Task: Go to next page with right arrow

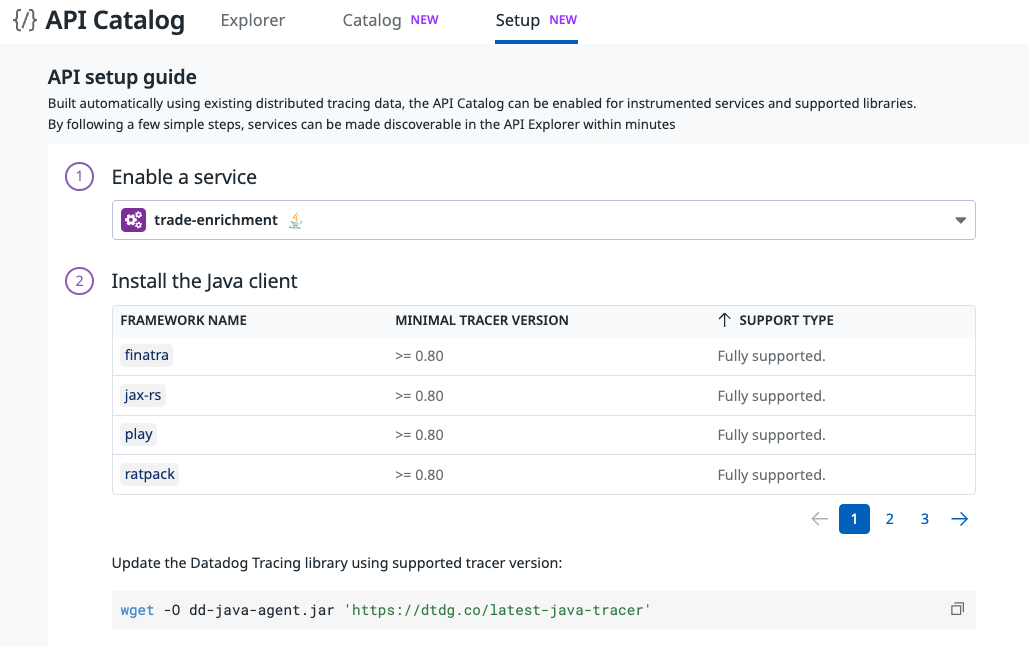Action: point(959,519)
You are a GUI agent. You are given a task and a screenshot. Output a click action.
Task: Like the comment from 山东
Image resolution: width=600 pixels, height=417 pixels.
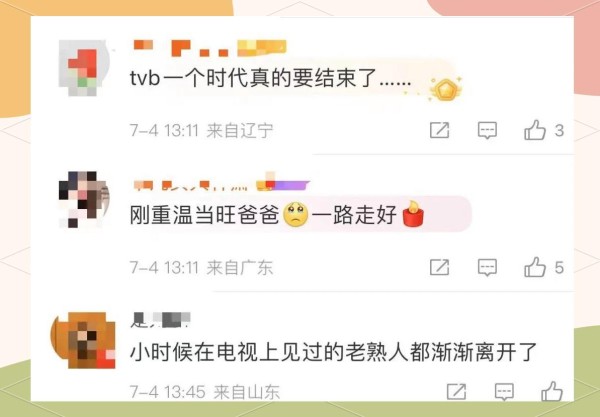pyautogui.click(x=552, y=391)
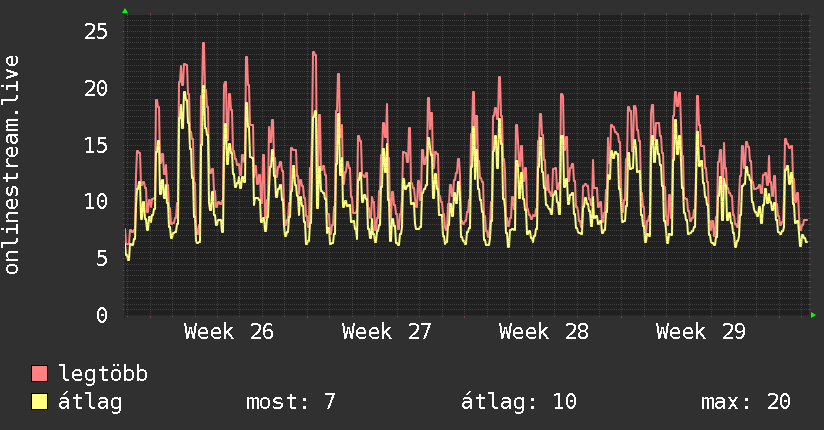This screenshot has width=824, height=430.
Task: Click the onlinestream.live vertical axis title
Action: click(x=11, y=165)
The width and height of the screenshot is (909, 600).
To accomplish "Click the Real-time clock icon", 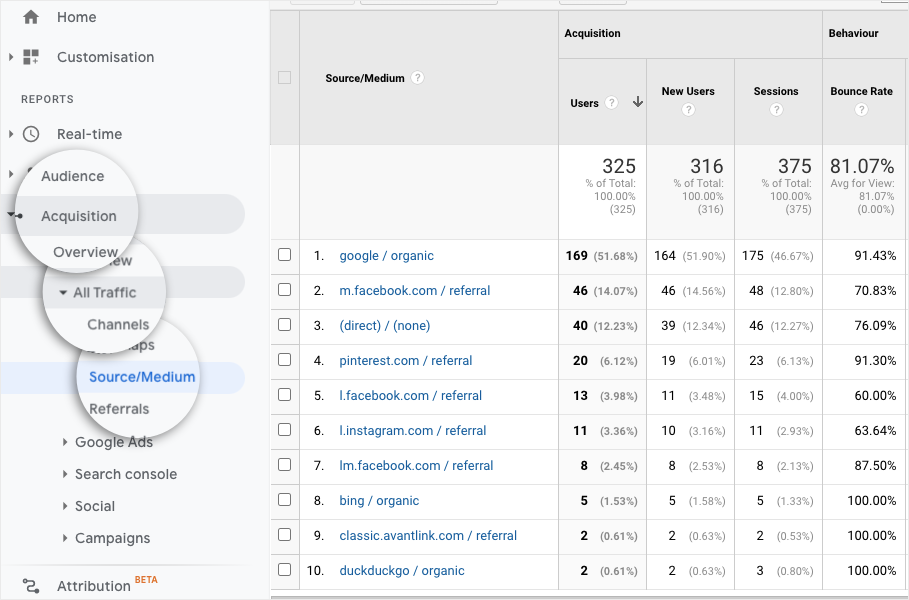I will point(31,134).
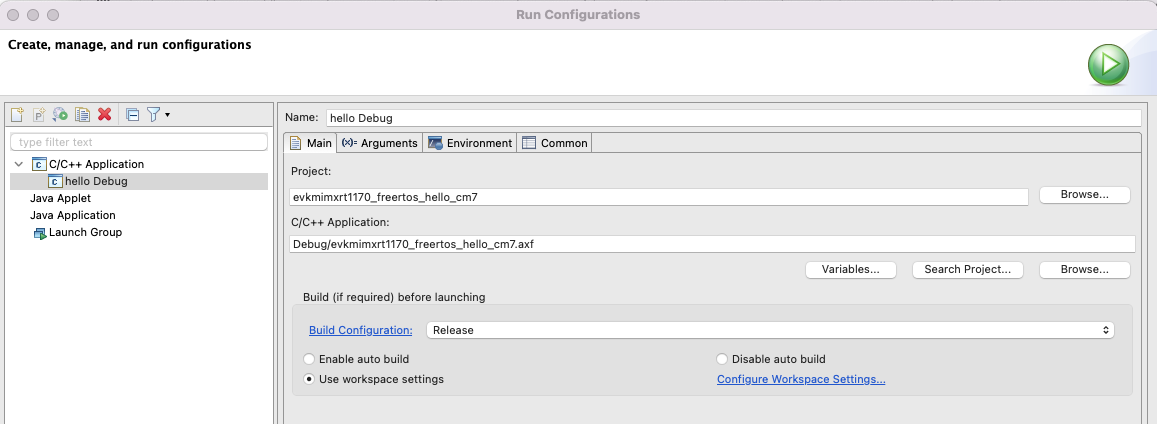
--
WHAT YOU WILL DO: Exactly as written, please give again the lines from the beginning of the listing through the line containing "Task: Like the comment from 山东", inclusive, without any pictures.

RESULT FOR THIS EXERCISE:
Task: Go to next page with right arrow

Action: point(959,519)
You are a GUI agent. You are given a task and a screenshot. Output a click action.
Task: Like the comment from 山东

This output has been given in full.